Andrea Riccardi, speaking at the recent inter-religious meeting in Bologna, said that: "From the bottom of their tradition, along different paths, religions educate to dialogue as a transcendence of themselves in prayer that opens up to the encounter: yet new fundamentalisms want to strip religions of their deep and stratified bond with culture, take away the millenary culture of which they are bearers and reduce them to blunt weapons or ideologies. Instead, religions are also stratified cultures of peoples: they fight ignorance, even when it is passed off as holy, they struggle with fanatical simplifications, remembering the common humanity, which God desired". 

 

The mission of religions is to make known the love that radiates light and life, that makes us regain the desire for peace, hospitality and goodness. We are not pessimists. There are human and spiritual energies for a better world. To win over war. To achieve a more fraternal world. To make friendship grow. Religions remind a forgetful and frightened humanity of this. And with all men and women of good will, they testify that peace is always possible. This is a strong conviction and a great hope with which to look also towards the dark and warlike horizons. Peace is always possible. It must be sought without fear. And then God does not abandon the world to evil and to the logic of violence, but comes to the aid of our prayer and strengthens our efforts for peace. 
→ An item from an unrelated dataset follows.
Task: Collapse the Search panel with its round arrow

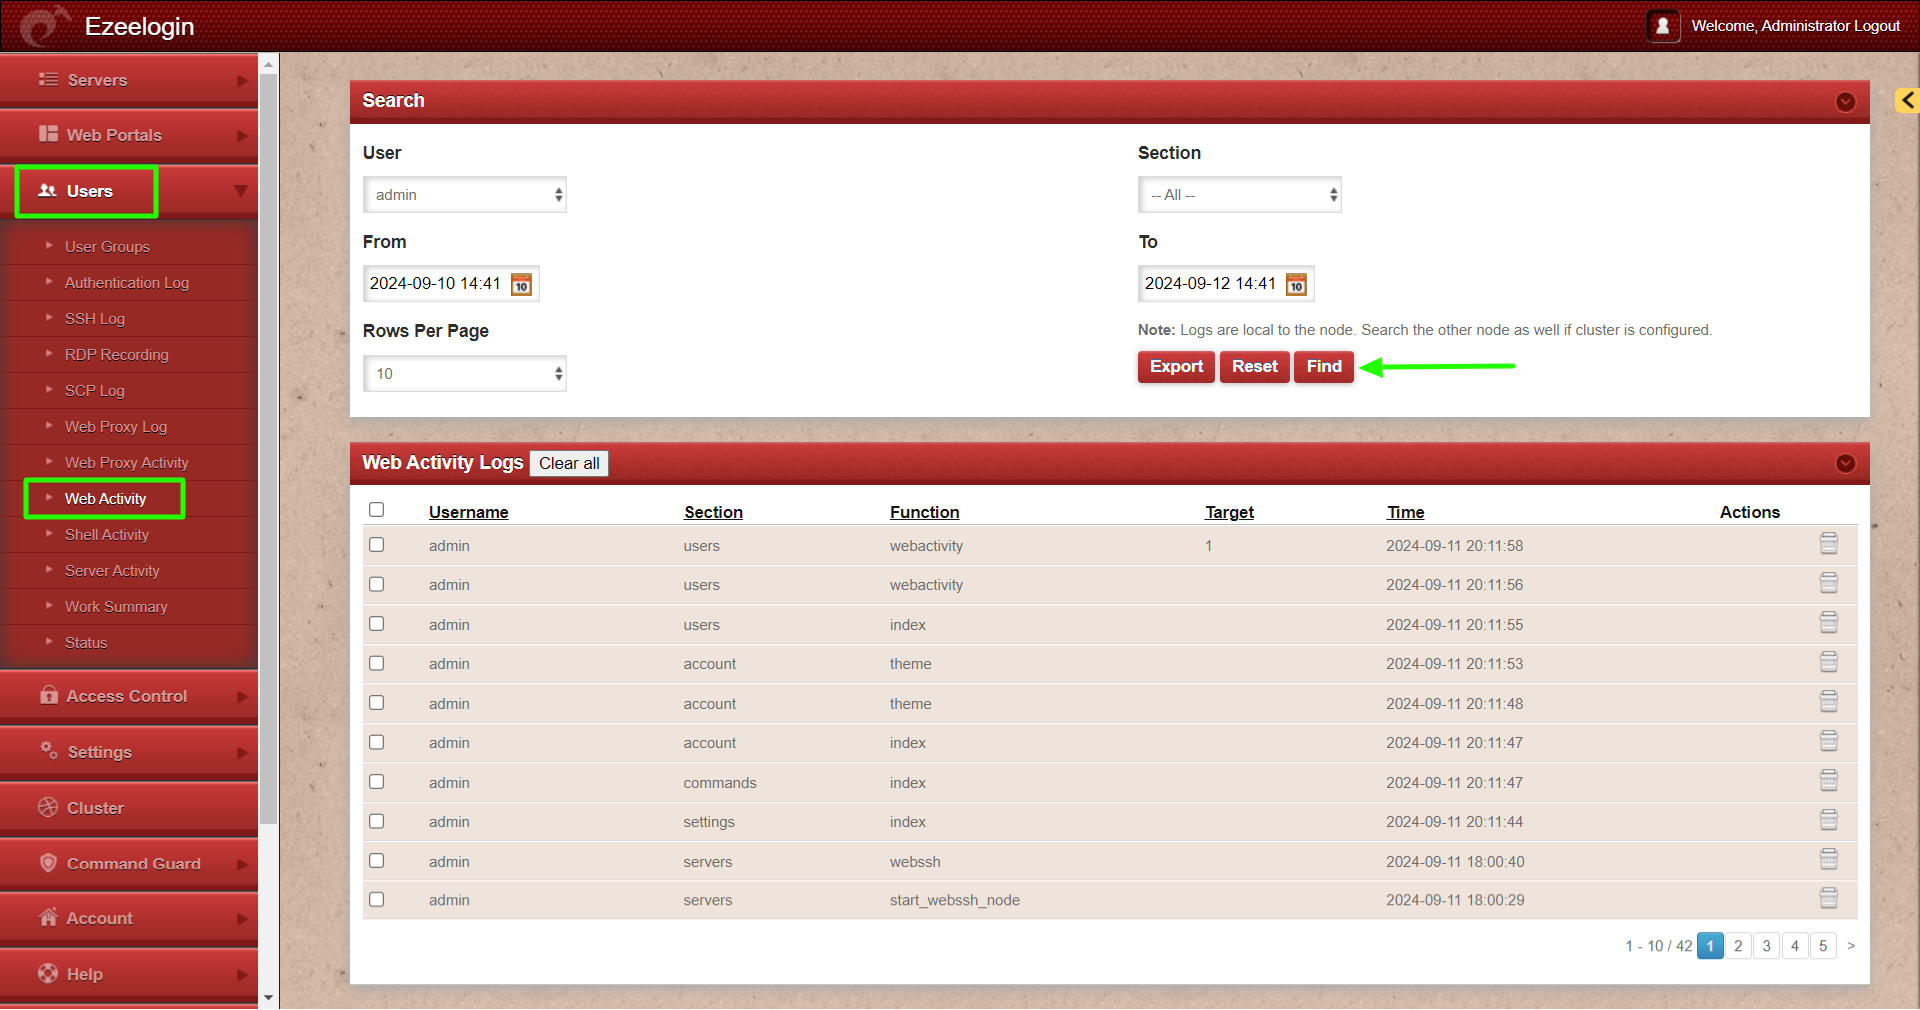Action: tap(1845, 102)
"Religions, today more than in the past, must understand their responsibility to work for the unity of the human family" - said John Paul II.  Religions and cultures can revive this vital consciousness, to be spread among all, in preaching and education. It is not something academic, but it is as simple as faith.

Meetings like this show that the future lives in the bond between the humble seekers of peace, wherever possible; that peace is possible and is at the heart of every religion, because it is the beautiful name of God. 

We cannot be complacent about the rapid realism of news, sometimes bad or false, by being caught up in pessimism, emotion or irrelevance in the face of overwhelming confusion or evil. Pessimism is a counsellor of death. The man and woman of prayer know that the world is not given up to evil, but will be freed because God has not abandoned it. Building bridges of peace, even in the face of opposing currents, not resigning ourselves to walls and abysses, means believing that much, that everything can change.

I would like to conclude with the words of Pope Francis on the thirtieth anniversary of ‘Spirit of Assisi’:

"Here, together and in peace, we believe and hope in a fraternal world... Our future is to live together. That is why we are called to free ourselves from the heavy burdens of distrust, fundamentalism and hatred. May believers be artisans of peace in invoking God and in acting for man! And we, as religious leaders, are bound to be solid bridges of dialogue, creative mediators of peace”.